Single by the Beautiful South

from the album Blue Is the Colour
- B-side: "God Bless the Child"; "Without Her"; "Dream a Little Dream"; "Les yeux ouverts";
- Released: 2 December 1996
- Length: 3:23
- Label: Go! Discs
- Songwriters: Paul Heaton; Dave Rotheray;
- Producer: Jon Kelly

The Beautiful South singles chronology
| "Rotterdam" (1996) | "Don't Marry Her" (1996) | "Blackbird on the Wire" (1997) |

Music video
- "Don't Marry Her" on YouTube

= Don't Marry Her =

1996 single by the Beautiful South

"Don't Marry Her" is a song by English pop rock group the Beautiful South and the opening track on their fifth studio album, Blue Is the Colour (1996). It was written by Paul Heaton and Dave Rotheray, and produced by Jon Kelly. Vocalist Jacqui Abbott begs a man to run away with her from the woman he is going to marry and attempts to sway him by describing what she thinks married life with the other woman will be like, painting an uninviting picture.

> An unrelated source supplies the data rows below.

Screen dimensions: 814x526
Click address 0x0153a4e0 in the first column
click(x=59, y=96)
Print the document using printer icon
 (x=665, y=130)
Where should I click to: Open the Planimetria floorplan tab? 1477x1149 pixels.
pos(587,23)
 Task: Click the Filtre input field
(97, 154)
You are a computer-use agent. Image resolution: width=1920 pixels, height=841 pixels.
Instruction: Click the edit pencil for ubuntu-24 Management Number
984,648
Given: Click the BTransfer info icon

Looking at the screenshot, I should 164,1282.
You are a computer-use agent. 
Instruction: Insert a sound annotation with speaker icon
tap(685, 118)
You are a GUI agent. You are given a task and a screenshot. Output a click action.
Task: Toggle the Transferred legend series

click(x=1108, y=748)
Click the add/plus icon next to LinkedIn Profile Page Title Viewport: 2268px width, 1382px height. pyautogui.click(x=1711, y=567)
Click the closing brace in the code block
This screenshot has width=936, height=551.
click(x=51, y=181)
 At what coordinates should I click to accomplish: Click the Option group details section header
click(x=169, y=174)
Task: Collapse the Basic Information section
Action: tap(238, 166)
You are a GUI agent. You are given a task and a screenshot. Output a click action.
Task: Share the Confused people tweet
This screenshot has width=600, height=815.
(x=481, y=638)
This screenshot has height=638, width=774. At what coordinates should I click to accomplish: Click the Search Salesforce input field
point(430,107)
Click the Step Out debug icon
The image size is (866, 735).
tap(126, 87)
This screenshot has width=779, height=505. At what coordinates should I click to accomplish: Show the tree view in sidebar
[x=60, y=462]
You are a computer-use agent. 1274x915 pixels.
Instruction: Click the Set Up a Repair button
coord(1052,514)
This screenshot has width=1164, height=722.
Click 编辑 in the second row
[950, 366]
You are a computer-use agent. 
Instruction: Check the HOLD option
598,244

Released on 2 December 1996 by Go! Discs, the single peaked at number eight on the UK Singles Chart and was certified platinum by the British Phonographic Industry.

==Background==
The song's lyrics were substantially altered for the release as a single – changing from "Don't marry her, fuck me" to "Don't marry her, have me", and with "sweaty bollocks" becoming "Sandra Bullocks". The song spent 10 weeks on the UK Singles Chart, peaking at number eight, and also charted within the lower reaches of several European charts. The single version appears on the best of album Solid Bronze: Great Hits, while Soup features the original album version.

==Critical reception==
Jennifer Nine from Melody Maker noted the "gleefully repetitive chorus" in the "syrup-and-venom" song. A reviewer from Music Week gave "Don't Marry Her" three out of five, writing, "Some strong guitar riffs appear in this country-tinged follow up to their huge radio hit 'Rotterdam', but Jacqueline Abbott's vocal will be too saccharine for some ears."

==Track listings==
- UK CD1
1. "Don't Marry Her"
2. "God Bless the Child"
3. "Without Her"

- UK CD2
4. "Don't Marry Her"
5. "Dream a Little Dream"
6. "Les yeux ouverts"

- UK cassette single
7. "Don't Marry Her"
8. "Dream a Little Dream"
9. "God Bless the Child"

==Charts==

| Chart (1996–1997) | Peak position |
|---|---|
| Belgium (Ultratop 50 Flanders) | 50 |
| Europe (Eurochart Hot 100) | 41 |
| European Hit Radio (Music & Media) | 25 |
| Germany (GfK) | 89 |
| Iceland (Íslenski Listinn Topp 40) | 30 |
| Ireland (IRMA) | 11 |
| Israel (Israeli Singles Chart) | 17 |
| Scottish Singles Sales (Official Charts) | 3 |
| UK Singles (Official Charts) | 8 |

==Certifications==

| Region | Certification | Certified units/sales |
| United Kingdom (BPI) | Platinum | 600,000^{‡} |
^{‡} Sales+streaming figures based on certification alone.